WHAT IS BEING ASKED: Leave the images out and repeat the data exactly as given.

Dataset entries:
======

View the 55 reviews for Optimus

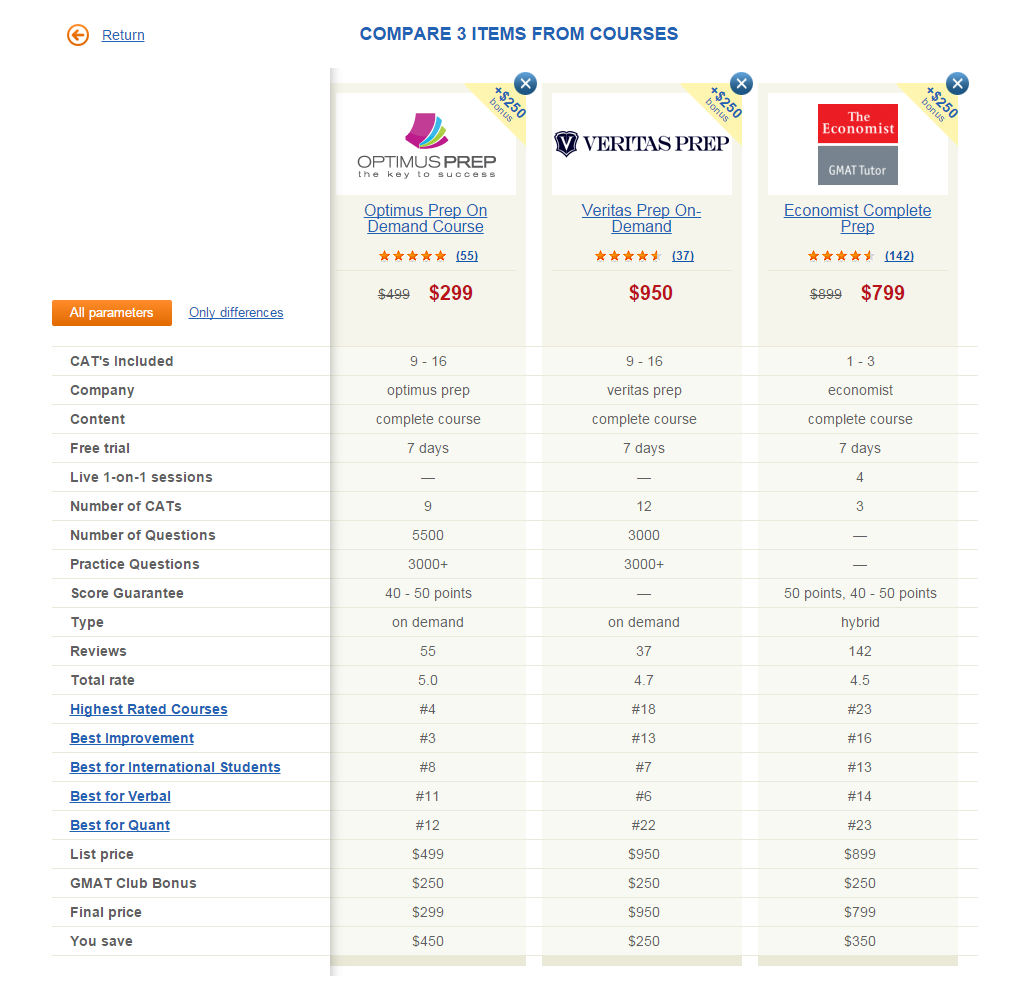coord(467,256)
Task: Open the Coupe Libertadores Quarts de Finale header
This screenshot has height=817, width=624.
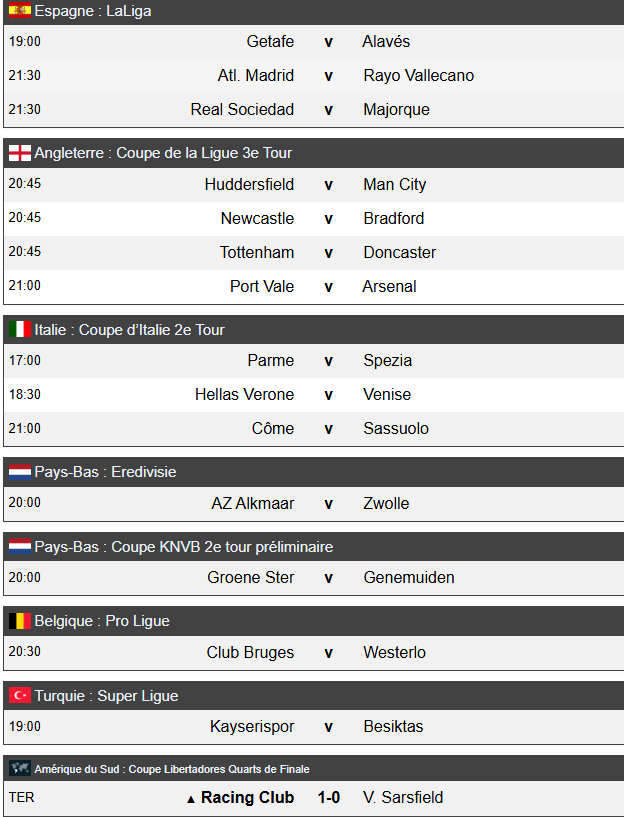Action: click(172, 769)
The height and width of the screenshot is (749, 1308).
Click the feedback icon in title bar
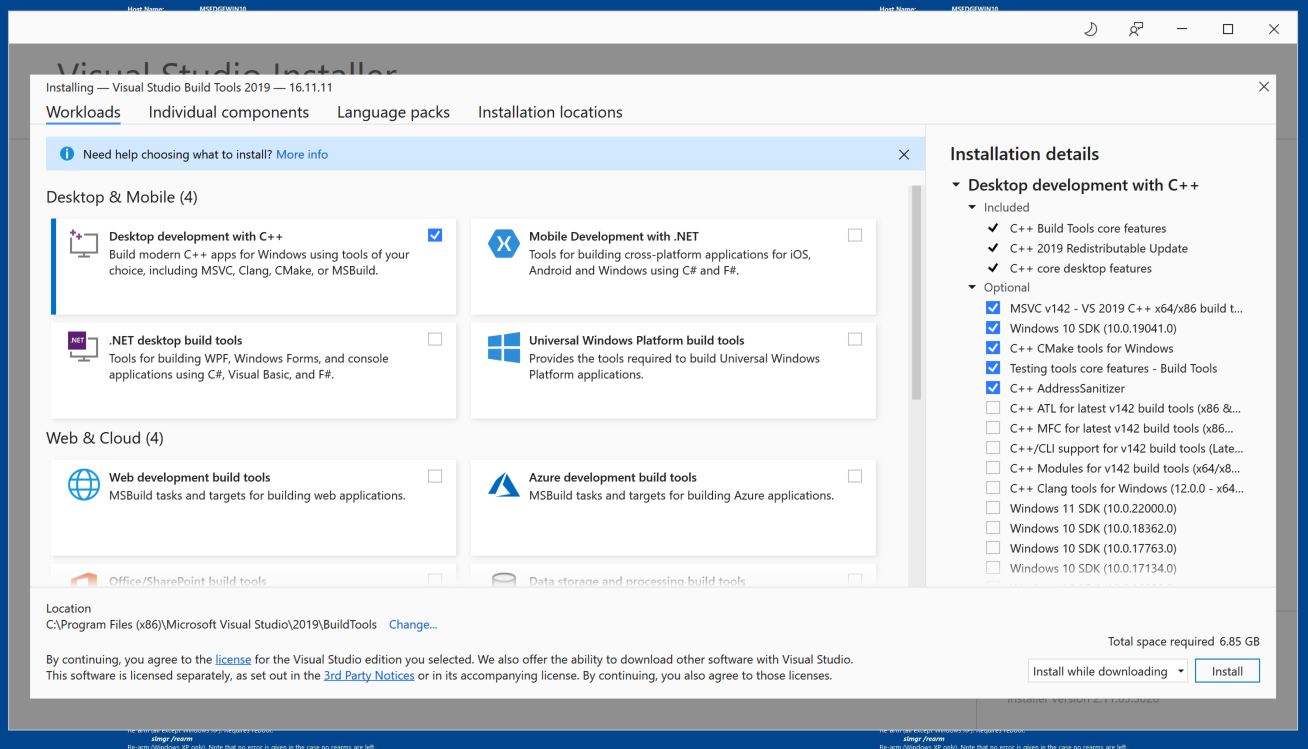(x=1136, y=29)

======

WRITTEN ANSWER:
View the 55 reviews for Optimus

coord(467,256)
Task: Open the Coupe Libertadores Quarts de Finale header
This screenshot has height=817, width=624.
Action: click(172, 769)
The height and width of the screenshot is (749, 1308).
Click the feedback icon in title bar
(x=1136, y=29)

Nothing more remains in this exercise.